### Brief
Starting from the line that contains "Column (75, 2366)", output every remaining line of the records below exactly as it appears, that line and the last one included.

Saved entries

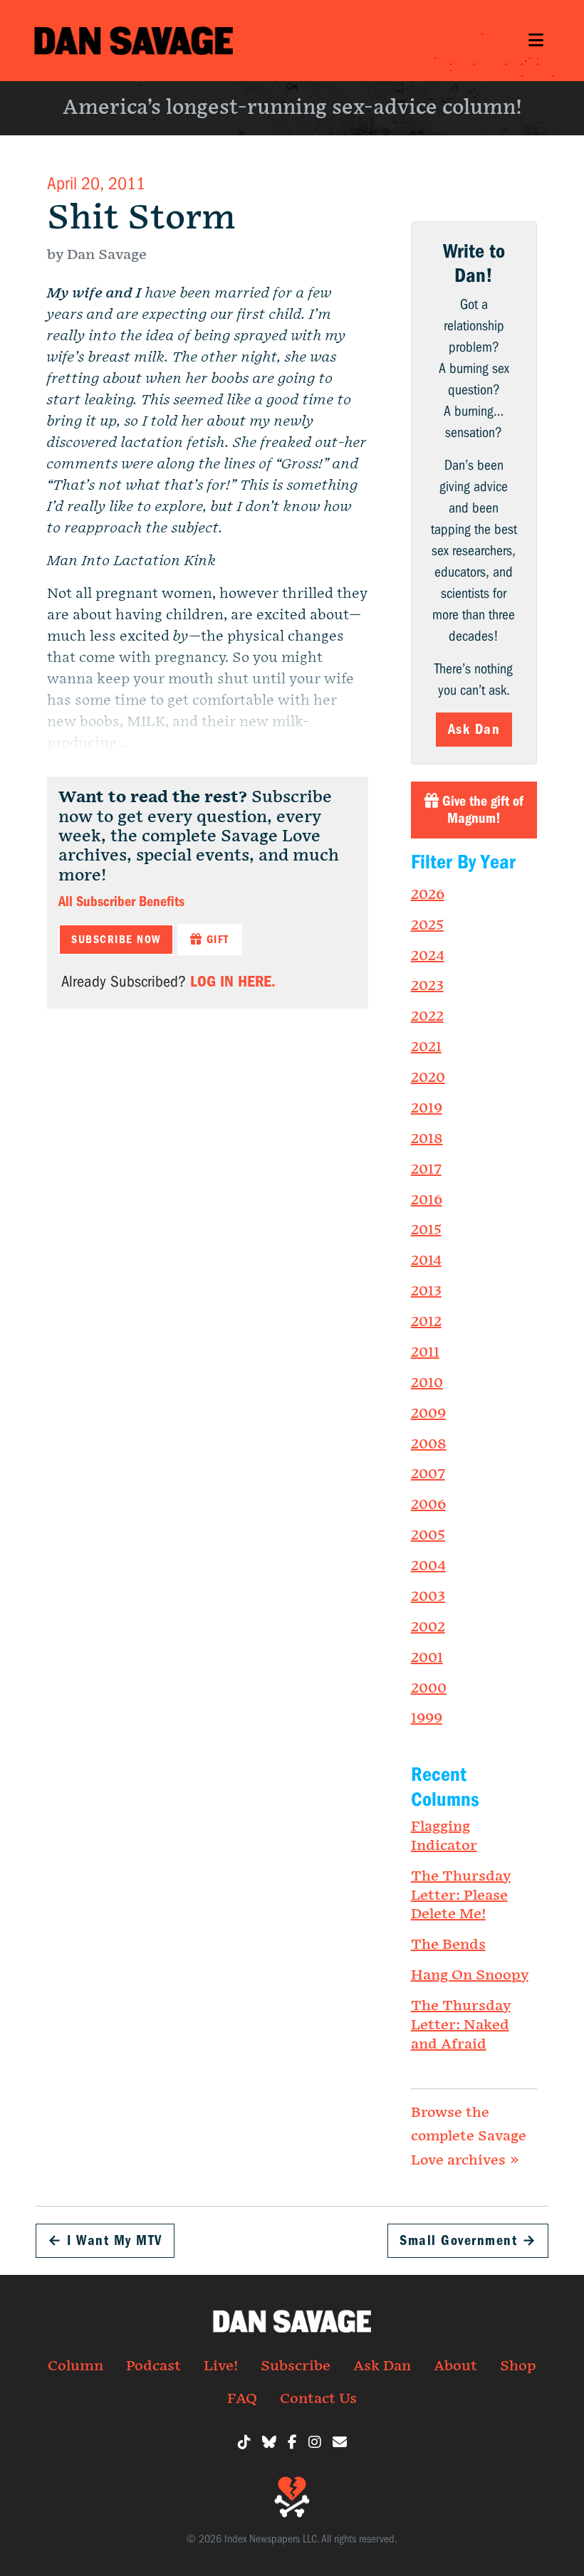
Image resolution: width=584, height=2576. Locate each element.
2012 (426, 1321)
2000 (429, 1688)
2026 (427, 894)
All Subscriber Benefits (121, 901)
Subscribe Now (116, 939)
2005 (428, 1535)
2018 (427, 1138)
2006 (428, 1504)
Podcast (153, 2366)
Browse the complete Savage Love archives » (468, 2136)
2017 (426, 1169)
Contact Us (318, 2398)
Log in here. (233, 981)
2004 (428, 1565)
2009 (428, 1413)
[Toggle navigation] (535, 40)
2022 (427, 1016)
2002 (428, 1627)
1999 (426, 1718)
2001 (427, 1657)
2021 (426, 1047)
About (455, 2366)
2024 (427, 955)
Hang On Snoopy (469, 1975)
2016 (426, 1200)
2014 (426, 1260)
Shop (518, 2366)
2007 (428, 1474)
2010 (427, 1383)
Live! (221, 2366)
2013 (426, 1291)
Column (75, 2366)
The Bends (448, 1944)
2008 (429, 1444)
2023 (427, 985)
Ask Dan (474, 729)
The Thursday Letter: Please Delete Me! (461, 1895)
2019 (426, 1108)
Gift (215, 939)
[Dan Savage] (133, 40)
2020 (428, 1077)
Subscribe (295, 2366)
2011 (425, 1352)
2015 (426, 1230)
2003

### Output
Column (75, 2366)
The Bends (448, 1944)
2008 (429, 1444)
2023 (427, 985)
Ask Dan (474, 729)
The Thursday Letter: Please Delete Me! (461, 1895)
2019 (426, 1108)
Gift (215, 939)
[Dan Savage] (133, 40)
2020 (428, 1077)
Subscribe (295, 2366)
2011 (425, 1352)
2015 (426, 1230)
2003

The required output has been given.